EXERCISE PASSAGE:
Held, that the sale of the bonds, the purchase of the notes, and their transfer to the trustee constituted an integrated and indivisible transaction effecting a transfer of intangibles in contemplation of death, and that, whatever the nature of the Federal Reserve notes -- whether tangible or intangible property -- tax upon this transfer by the State of Oregon would not contravene the due process clause of the Fourteenth Amendment. Curry v. McCanless, 307 U. S. 357. P. 308 U. S. 317.
161 Ore. 1; 86 P.2d 424; 87 P.2d 766, reversed.
Certiorari, post, p. 531, to review a judgment which reversed in part an order of the Circuit Court of Oregon in probate, determining an inheritance tax.
MR. JUSTICE DOUGLAS delivered the opinion of the Court.
Hayes, respondents' decedent, died testate in 1936 and was at the time of his death a resident of and domiciled in Oregon. In earlier years, when he had resided in the middle west, he placed in possession of an Illinois trust company various stocks, bonds, and other intangibles, which trust company acted as his agent in collecting principal and income on those securities and in the investment of his funds. When decedent established a domicile in Oregon in 1933, he continued that arrangement with the Illinois trust company, with the result that those securities were always physically present in Illinois, never in Oregon. August 8, 1935, about six months before decedent's death, he directed the Illinois trust company to sell and liquidate sufficient of his bonds held under that
agency arrangement in Illinois to procure a sum which, together with cash balances in his checking account with the trust company, would equal $450,000, and to purchase therewith, as his agent, federal reserve notes of the face amount of $450,000. Between August 8, 1935 and August 12, 1935, the Illinois trust company complied with decedent's directions, [Footnote 1] and, prior to August 15, 1935, it purchased $450,000 of federal reserve notes and held them in Illinois as agent for decedent for a few days.

PROMPT 1:
In the inheritance tax opinion, what year did Hayes establish a domicile in Oregon?
PROMPT 2:
Pick up the inheritance tax opinion after its last sentence and continue it in the same style.

RECORDS:
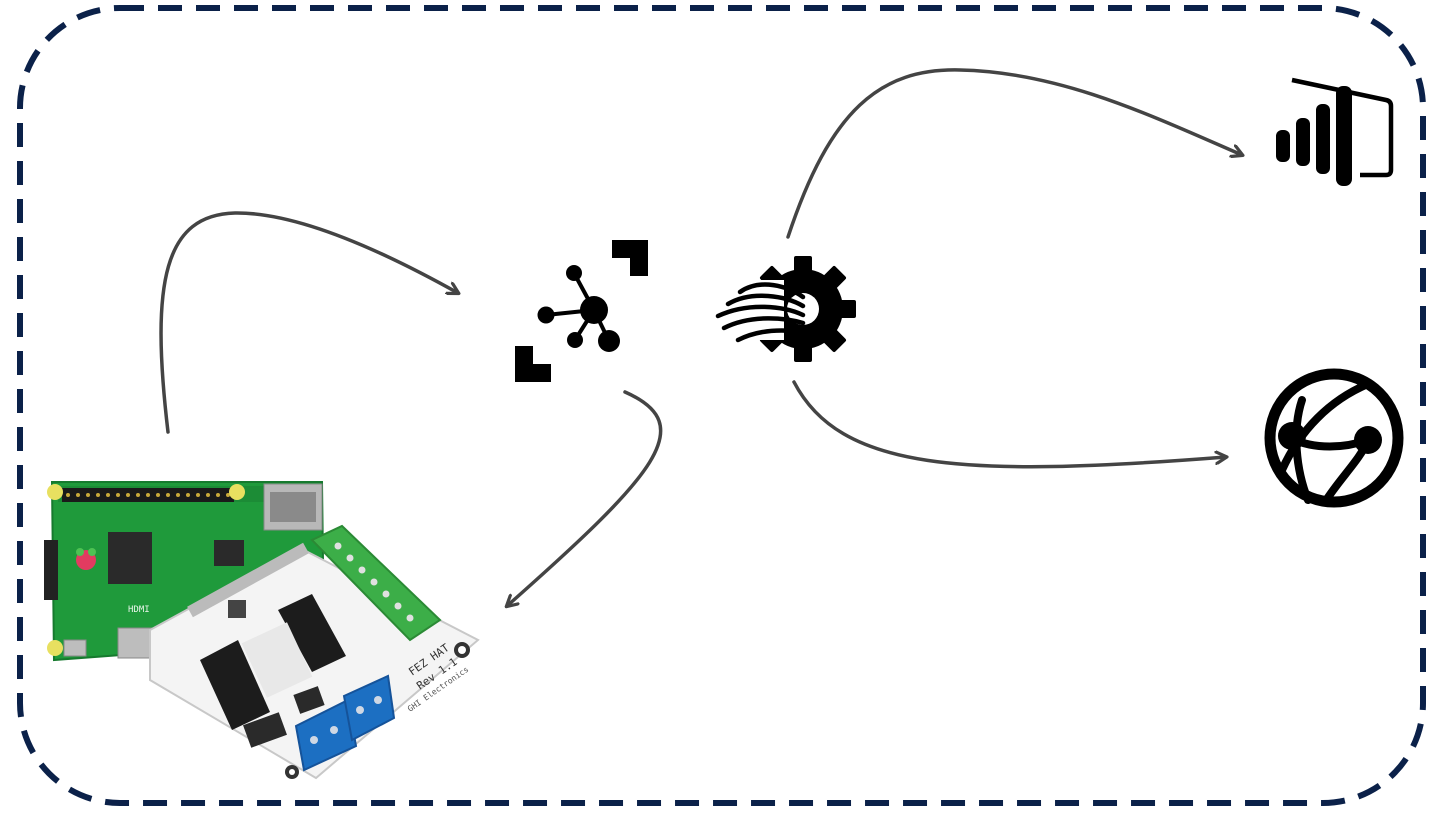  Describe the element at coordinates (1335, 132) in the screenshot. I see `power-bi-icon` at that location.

* * *

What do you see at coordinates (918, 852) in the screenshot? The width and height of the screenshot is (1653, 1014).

ANSWER AREA 1:
1933

ANSWER AREA 2:
On August 15, 1935, decedent executed in Oregon a trust agreement under which the Illinois trust company was designated as trustee, and by which decedent transferred to it as trustee the federal reserve notes. That trust was for the benefit of certain designated relatives, and was irrevocable. Under it, decedent retained no interest or power whatsoever. The trust company held those federal reserve notes under the trust agreement for about five days. Then, from time to time after August 19, 1935, the Illinois trust company used the federal reserve notes, pursuant to the terms of the trust agreement, to purchase bonds and other personal property for the account of the trust. [Footnote 2]
Admittedly, Oregon had jurisdiction to tax but for the alleged prohibition in the Fourteenth Amendment, for the statute in question imposed a tax on intangibles as well as tangibles which passed by deed or gift made in contemplation of the death of the grantor. [Footnote 3] But the Supreme Court of Oregon held that that constitutional prohibition was present, since neither the securities or cash used to purchase the federal reserve notes nor the notes themselves were ever in Oregon, but always in Illinois. Though admitting that intangibles would have been taxable by Oregon under such circumstances, the court, in reliance on Blodgett v. Silberman, 277 U. S. 1, concluded that the federal reserve notes were tangibles. And since decedent had retained them in Illinois for a few days prior to August 15, 1935, without any intention of bringing them to Oregon, they had acquired a so-called business situs in Illinois which constitutionally prevented Oregon from exacting a tax for their transfer. [Footnote 4] And this conclusion was reached though admittedly the transfer of the notes under the agreement of August 15, 1935, was made in contemplation of death. We granted certiorari, 308 U.S. 531,
because of the importance of the constitutional question involved and of an alleged probable conflict with the principles underlying such decisions as Curry v. McCanless, 307 U. S. 357.
We disagree with the conclusion of the Supreme Court of Oregon. Oregon, having jurisdiction to tax by reason of the statute, was not deprived of it by the Federal Constitution.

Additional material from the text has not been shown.